The mechanical ventilation system is one of the most energy-demanding systems in the buildings, which operates on a 12-months basis. Air balancing is a promising technique to ensure the airflow rate evenly distribution to each zone according to its requirements to achieve the purpose of energy saving. The conventional air balancing method is essentially an offline trial-and-error procedure to balance all terminal air-flow to pre-estimated values and may cause unnecessary energy consumption due to the real air demand is not equal to its pre-set value. In order to solve this problem, a very accurate on-line smart air balancing system (OSABS) is proposed to minimize the energy consumption in the air ventilation system. The objective is to realize the balance among the zones in the ventilation system, while at the same time minimizing the energy use. The research findings will be used for the setup of smart air-balancing system for net zero energy building.
1. Artificial intelligence (AI) based hybrid physical/data-driven ventilation model to accurate calculate the minimal required air-flow/energy according to the timely comfort or CO2 index;
2. A three-level hierarchical control platform to realize the air-balancing with minimal energy loss and best control performance;
3. Reliable & accurate fault detection and diagnosis (FDD) strategy with proposed joint distribution adaption for a deep learning model.
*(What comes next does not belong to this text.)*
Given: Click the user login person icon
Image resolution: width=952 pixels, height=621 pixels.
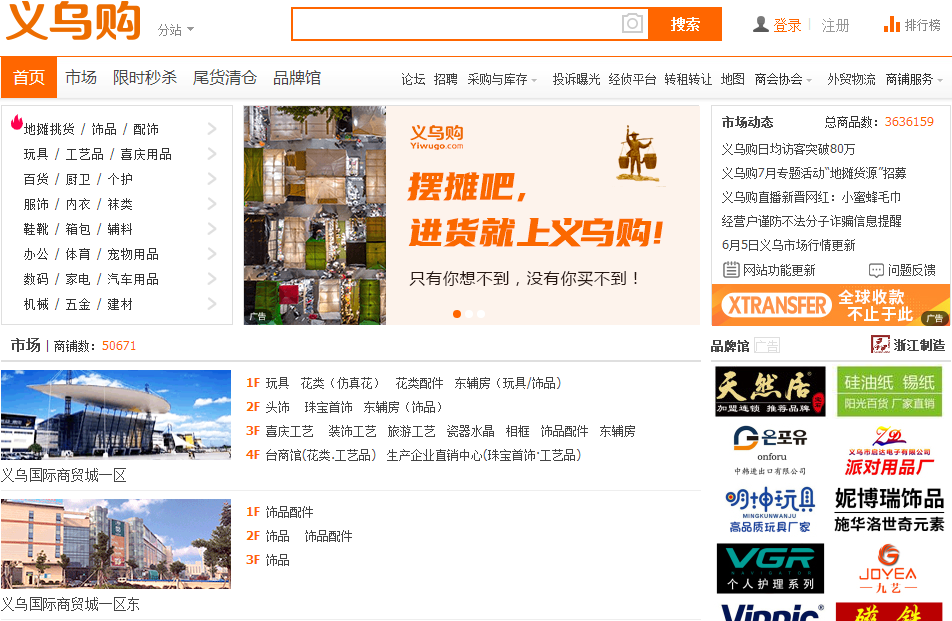Looking at the screenshot, I should [761, 24].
As buildings account for 35-40% of total energy use in many countries, and in schools and hospitals the need for energy for building services is audited to be just above 50%, the research outcomes have significant economic potential. The developed on-line smart air balancing system can be applied into both VAV and DOA systems, and all of the existing air-balancing systems can be upgraded to the proposed air balancing system to realize timely air-balancing of the building with minimal energy consumption. Since the developed on-line smart air balancing system is a generic system, it can be applied into the building all around the world. Therefore, the potential for applications will be tremendous.
Singapore is a tropical country with annual average temperature of 27º and annual average relative humidity of 84%. The air-conditioning and mechanical ventilation (ACMV) systems consume about 60% of the total energy in a building, where approximately 60% of the total energy is consumed by treating ventilation air. The research outcomes have significant economic potential as the energy-saving for the building. According to conservative estimates, the proposed solution can bring up to 70% energy saving when used in ventilation system compared to the traditional air-balancing method in VAV systems. Therefore, the research will create a new economic opportunities for energy-saving.
The proposed method and the products address current challenges in VAV system and give a well solution of energy-saving for new building and existing VAV system. The project will give a large potential of energy-saving for the building. Benefits may include the energy-saving, the reduction of the amount of pollution created on-site of at the electricity generating plant, and the reduction of the noise of the ventilation system.